Because mobility is starting to impact so many parts of the enterprise for some time now we have been considering how enterprises should be thinking with regards to mobile applications for their customers, employees and partners and have been formulating relevant investment theses. Based on input we have received from several senior IT and business unit executives we tried to determine when to use mobile-first as an application development strategy and when to focus on a mobile-only strategy. Through these executive interactions we have also come to realize that, the mobilization of existing applications is a high corporate priority because many of these applications automate proprietary logic about a specific business process that allow an enterprise to differentiate itself from its competitors. As such, the majority of these applications are bespoke, having either been developed internally or under the specification of the enterprise. For this reason we have focused our initial efforts on understanding the growing startup ecosystem that provide solutions to address the mobilization of existing applications. (At the end of the post I provide our thinking of this ecosystem). In this post I want to focus on third-party mobile applications which are starting to play an important role in the enterprise.
Enterprises must pay attention to 3rd party mobile applications for two reasons. First, in order to determine which of the 3rd party desktop, including browser-based, applications they have previously adopted will need to be mobilized. Second, in order to consider such applications as viable alternatives to internally developed applications whose mobilization is proving unfeasible.
With regards to the horizontal and vertical desktop applications they have already licensed, enterprises face an interesting dilemma. In some cases they may be able to license an adopted application’s mobile version. Because enterprises are increasing the use of mobile devices, many vendors have already developed, or are developing, mobile extensions to their flagship products, e.g., Salesforce, SAP, Microstrategy. In many instances this is the preferred approach because the enterprise is already familiar with the application vendor, has the appropriate license agreements in place, and the relevant data and application integration (and configuration) tasks have already been performed. However, because mobile application development talent is in short supply, many of these mobile application extensions tend to have several issues such as incompatible and even clunky User Experience (UX), security flaws, web-only implementation while a native application would have been a better fit, and poor functionality compared to their desktop counterparts. In many cases the software vendor is not able to incorporate in the mobile app key pieces of functionality that the enterprise had previously configured for the desktop app. For these reasons alone, corporations may want to consider licensing a mobile-only enterprise application from one of the new vendors that are quickly emerging to fill the void (for a partial list of such vendors see here). For example, RoamBI provides a mobile-only application for business intelligence that competes with Microstrategy’s.

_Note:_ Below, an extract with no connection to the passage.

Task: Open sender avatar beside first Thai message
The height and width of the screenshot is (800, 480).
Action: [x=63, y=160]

Corporations must consider mobile-only third-party applications for four additional reasons.
- In order to rapidly automate a mobile-centric business process that hasn’t been previously automated. Even if the corporation has an application development group, depending on the group’s priorities and talent, it may be easier to adopt the third-party application instead of developing it internally. Applications like Dudamobile’s that is used for automatic creation of mobile websites and Digby for e-commerce provide good examples for this case.
- In order to leverage other third-party software through APIs. Mobile payment applications provide a good example of this. Several companies are tackling this space because it is difficult for banks and other organizations to develop their own solutions. Mobile payments have been growing rapidly, e.g., during 2013 Starbucks drove $1B through mobile payments, and for many enterprises they are starting to represent one of the most important monetization channels.

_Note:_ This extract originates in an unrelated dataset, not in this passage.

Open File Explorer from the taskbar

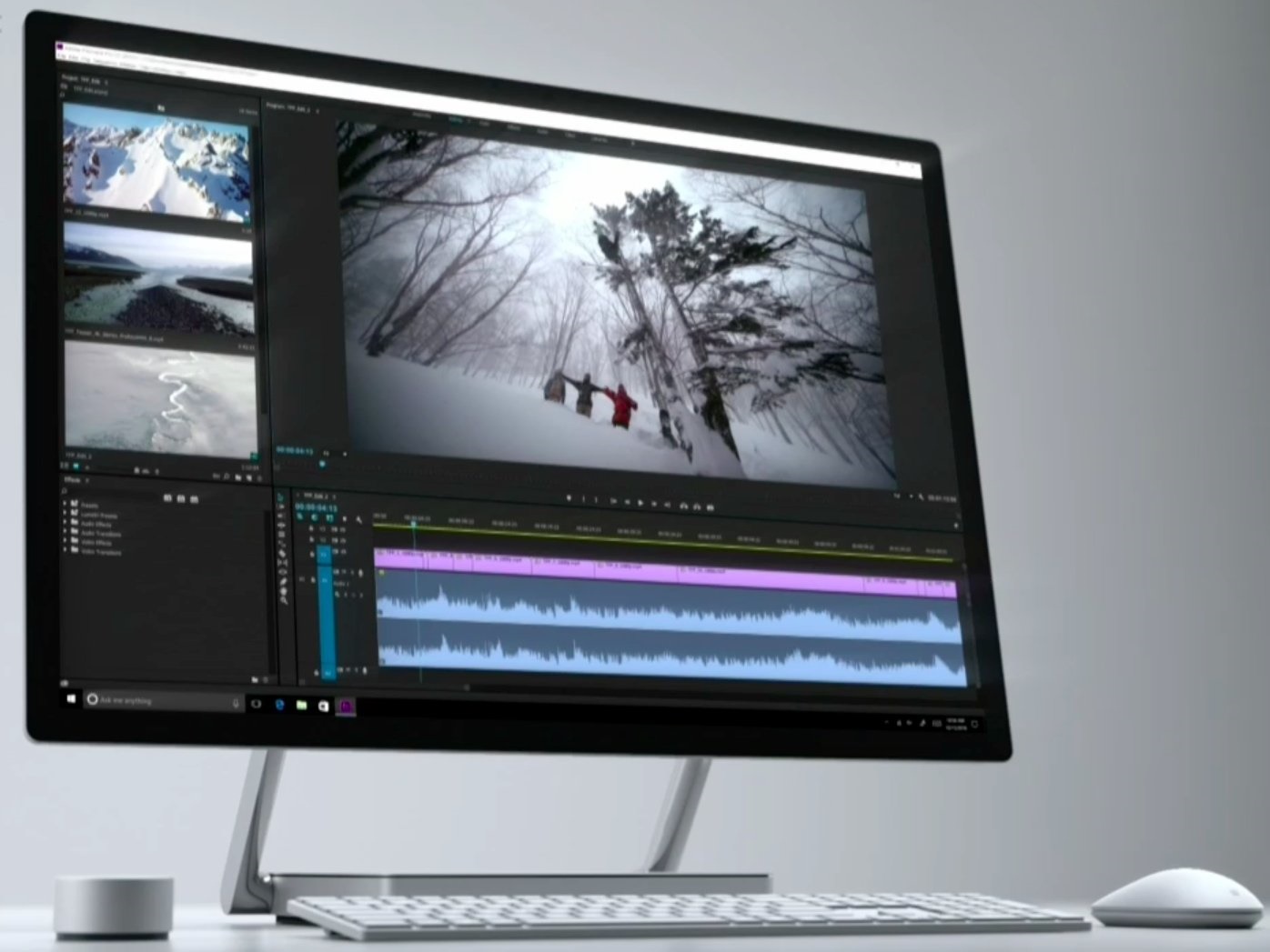[301, 705]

- Allowing enterprises to cost-effectively mobilize an internally developed application. Cost is measured along a variety of dimensions:
- Cost to hire the appropriate talent (as many companies are quickly finding out a strong internal application development organization doesn’t automatically imply that it will have strong mobile application development skills; see Yahoo’s recent mobile talent acquisitions in this area).
- Cost to create the right User Experience (UX). UX is one of the most important factors to a mobile application’s success. For example a customer-facing application has different UX requirements than an employee facing one, as banks and insurance companies are coming to realize through the adoption, or lack of, of their mobile banking applications. This talent can also often be difficult to find.
- Cost to develop, test, deploy and maintain each application, even if the talent is available. As in all application areas, oftentimes it is more than adequate to provide 80% of the necessary functionality quickly rather than wait for a long time to provide more than this level of functionality.
- Cost of being late to market because of the previous 3 issues.
While mobile consumer applications continue to dominate investment and M&A discussions these days, mobile enterprise applications present, internally developed or third-party, present an interesting set of issues that we consider as we determine in which parts of these ecosystems to continue investing.
We have broadly organized the custom mobile application ecosystem into six categories depending on whether the companies provide application:
- Development environments, e.g., Sencha, Xamarin, Verivo and Appcelerator.
- Testing, e.g., uTest and Appurify.
- Virtualization systems, e.g., PowWow, StarMobile and Capriza.
- Management, e.g., MobileIron, Appfirst and Critercism.
- API management, e.g., Apigee and Mulesoft.
- Security, e.g., Mocana, Cloudmine.
- Development services, e.g., Solstice, Vibes, Kony.